**YOUR OBJECTIVE**: Where a line below holds the string "computer", that line goes into the answer.

**Stored records**:

• • • • • • •

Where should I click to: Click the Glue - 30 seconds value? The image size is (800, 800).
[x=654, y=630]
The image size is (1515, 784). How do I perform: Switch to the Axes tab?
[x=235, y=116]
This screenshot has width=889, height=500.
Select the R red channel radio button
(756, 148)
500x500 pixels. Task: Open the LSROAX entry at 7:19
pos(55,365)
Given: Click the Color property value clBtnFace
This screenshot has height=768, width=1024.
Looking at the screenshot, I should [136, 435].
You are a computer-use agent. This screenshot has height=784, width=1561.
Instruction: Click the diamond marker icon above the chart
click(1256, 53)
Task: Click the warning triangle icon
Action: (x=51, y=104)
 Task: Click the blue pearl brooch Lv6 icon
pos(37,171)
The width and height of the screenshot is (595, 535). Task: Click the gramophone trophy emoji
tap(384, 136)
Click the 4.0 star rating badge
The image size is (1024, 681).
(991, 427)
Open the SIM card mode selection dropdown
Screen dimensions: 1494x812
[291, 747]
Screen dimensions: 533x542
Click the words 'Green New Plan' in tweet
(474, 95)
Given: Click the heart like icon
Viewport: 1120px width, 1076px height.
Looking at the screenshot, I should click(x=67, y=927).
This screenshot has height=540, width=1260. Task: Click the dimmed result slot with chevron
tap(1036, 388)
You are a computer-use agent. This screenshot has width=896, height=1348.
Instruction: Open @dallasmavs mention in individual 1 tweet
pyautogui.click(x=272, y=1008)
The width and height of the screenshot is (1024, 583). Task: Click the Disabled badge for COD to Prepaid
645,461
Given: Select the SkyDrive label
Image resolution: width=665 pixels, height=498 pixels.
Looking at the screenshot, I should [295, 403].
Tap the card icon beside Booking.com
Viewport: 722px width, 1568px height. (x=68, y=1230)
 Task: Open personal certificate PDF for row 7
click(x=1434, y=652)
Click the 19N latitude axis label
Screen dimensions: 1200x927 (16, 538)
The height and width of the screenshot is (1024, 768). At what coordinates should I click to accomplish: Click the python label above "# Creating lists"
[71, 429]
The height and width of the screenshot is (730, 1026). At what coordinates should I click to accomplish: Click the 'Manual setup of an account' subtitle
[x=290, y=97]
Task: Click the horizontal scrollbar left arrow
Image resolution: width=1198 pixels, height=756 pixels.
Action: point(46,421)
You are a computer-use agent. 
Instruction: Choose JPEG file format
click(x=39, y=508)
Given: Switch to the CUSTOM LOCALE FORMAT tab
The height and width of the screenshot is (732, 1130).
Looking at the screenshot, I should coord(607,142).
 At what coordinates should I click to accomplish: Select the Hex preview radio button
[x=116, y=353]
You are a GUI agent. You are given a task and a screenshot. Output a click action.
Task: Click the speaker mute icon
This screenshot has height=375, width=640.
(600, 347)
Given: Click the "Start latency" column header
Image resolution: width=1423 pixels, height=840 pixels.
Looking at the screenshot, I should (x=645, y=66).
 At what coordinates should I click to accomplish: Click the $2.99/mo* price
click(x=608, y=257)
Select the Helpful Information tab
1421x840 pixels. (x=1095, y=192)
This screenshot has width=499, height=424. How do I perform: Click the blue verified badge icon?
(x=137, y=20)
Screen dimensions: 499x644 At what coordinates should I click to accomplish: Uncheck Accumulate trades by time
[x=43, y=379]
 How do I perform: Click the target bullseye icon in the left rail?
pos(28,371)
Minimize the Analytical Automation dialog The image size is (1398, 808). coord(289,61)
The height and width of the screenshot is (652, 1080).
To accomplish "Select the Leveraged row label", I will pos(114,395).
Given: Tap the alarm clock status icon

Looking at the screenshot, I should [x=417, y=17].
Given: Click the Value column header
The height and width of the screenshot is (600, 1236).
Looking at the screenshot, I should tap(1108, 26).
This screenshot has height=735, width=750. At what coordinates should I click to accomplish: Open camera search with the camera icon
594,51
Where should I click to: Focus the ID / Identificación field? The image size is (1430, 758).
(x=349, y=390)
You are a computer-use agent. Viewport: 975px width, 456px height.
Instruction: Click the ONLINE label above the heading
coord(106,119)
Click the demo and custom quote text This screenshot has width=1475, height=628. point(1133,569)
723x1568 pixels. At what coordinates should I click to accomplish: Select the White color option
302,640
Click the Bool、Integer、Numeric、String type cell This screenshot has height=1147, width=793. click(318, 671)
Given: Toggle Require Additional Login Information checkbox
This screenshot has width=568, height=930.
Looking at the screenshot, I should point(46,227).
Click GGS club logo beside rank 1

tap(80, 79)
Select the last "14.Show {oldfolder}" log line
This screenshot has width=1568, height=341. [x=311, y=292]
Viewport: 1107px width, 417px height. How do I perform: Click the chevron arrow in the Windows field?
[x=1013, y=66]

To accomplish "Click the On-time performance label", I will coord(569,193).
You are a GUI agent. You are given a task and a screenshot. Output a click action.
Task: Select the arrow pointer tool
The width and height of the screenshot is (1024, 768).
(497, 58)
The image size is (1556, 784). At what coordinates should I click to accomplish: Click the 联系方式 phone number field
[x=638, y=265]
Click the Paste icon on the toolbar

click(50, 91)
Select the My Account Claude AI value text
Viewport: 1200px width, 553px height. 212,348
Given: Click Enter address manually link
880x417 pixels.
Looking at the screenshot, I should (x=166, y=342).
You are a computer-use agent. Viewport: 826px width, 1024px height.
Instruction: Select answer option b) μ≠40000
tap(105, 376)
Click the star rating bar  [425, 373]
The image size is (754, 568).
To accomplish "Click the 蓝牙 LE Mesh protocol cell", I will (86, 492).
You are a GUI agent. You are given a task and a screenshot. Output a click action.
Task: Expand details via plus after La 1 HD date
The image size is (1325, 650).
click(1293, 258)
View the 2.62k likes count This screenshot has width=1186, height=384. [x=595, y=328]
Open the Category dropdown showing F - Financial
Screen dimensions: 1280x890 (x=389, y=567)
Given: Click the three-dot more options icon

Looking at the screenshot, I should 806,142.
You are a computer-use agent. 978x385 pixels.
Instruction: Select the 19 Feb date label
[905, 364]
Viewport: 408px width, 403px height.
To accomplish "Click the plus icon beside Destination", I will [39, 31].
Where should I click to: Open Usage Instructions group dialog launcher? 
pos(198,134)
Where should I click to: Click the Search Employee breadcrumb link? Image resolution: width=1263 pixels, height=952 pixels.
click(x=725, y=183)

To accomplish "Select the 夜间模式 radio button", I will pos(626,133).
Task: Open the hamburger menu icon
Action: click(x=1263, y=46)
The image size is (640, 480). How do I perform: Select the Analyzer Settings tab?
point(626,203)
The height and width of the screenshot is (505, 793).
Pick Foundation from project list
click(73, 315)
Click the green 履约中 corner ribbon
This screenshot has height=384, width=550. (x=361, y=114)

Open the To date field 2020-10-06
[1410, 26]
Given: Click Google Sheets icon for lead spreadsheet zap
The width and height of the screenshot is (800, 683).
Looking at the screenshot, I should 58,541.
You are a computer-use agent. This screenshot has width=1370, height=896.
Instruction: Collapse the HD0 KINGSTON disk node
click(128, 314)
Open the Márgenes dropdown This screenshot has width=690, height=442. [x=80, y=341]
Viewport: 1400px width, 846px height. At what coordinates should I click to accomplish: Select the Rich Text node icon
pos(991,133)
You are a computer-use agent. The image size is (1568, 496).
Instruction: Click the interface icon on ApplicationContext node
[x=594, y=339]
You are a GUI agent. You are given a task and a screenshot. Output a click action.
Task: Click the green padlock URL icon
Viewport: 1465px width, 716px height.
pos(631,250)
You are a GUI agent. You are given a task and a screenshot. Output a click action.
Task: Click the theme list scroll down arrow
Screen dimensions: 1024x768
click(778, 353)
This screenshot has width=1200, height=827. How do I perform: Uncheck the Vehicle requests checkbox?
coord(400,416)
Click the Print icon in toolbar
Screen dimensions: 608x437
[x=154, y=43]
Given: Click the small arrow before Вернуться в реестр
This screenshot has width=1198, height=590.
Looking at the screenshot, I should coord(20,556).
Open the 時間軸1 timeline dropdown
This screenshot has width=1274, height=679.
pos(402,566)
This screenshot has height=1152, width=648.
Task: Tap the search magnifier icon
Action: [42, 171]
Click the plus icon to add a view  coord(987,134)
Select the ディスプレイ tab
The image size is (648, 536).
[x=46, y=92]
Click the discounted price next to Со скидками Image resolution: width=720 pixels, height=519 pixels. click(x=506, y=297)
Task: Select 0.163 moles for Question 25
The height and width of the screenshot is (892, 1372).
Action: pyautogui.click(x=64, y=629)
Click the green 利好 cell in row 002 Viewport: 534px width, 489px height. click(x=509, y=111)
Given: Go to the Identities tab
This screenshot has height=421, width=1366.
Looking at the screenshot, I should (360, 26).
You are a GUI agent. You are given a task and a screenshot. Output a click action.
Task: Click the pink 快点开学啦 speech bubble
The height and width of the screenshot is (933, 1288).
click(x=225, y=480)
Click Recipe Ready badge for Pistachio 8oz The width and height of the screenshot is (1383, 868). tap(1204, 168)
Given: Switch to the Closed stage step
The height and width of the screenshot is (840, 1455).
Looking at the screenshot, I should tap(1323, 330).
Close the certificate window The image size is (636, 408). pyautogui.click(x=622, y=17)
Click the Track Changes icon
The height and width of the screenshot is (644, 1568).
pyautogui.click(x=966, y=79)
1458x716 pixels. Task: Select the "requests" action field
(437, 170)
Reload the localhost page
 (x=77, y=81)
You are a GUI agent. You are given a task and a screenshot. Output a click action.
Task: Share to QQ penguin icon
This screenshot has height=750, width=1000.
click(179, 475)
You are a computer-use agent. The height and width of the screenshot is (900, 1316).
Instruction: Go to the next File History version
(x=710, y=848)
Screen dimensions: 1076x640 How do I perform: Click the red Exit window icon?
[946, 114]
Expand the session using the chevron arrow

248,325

• • • • • • •

**TASK SOLUTION**:
You are a computer-use agent. This screenshot has height=784, width=1561.
You are a computer-use agent. This screenshot has width=896, height=1348.
You are a computer-use agent. 
You are a computer-use agent. Viewport: 975px width, 456px height.
You are a computer-use agent. Viewport: 826px width, 1024px height.
You are a computer-use agent. 978x385 pixels.
You are a computer-use agent. This screenshot has width=1370, height=896.
You are a computer-use agent. The image size is (1568, 496).
You are a computer-use agent. The height and width of the screenshot is (900, 1316).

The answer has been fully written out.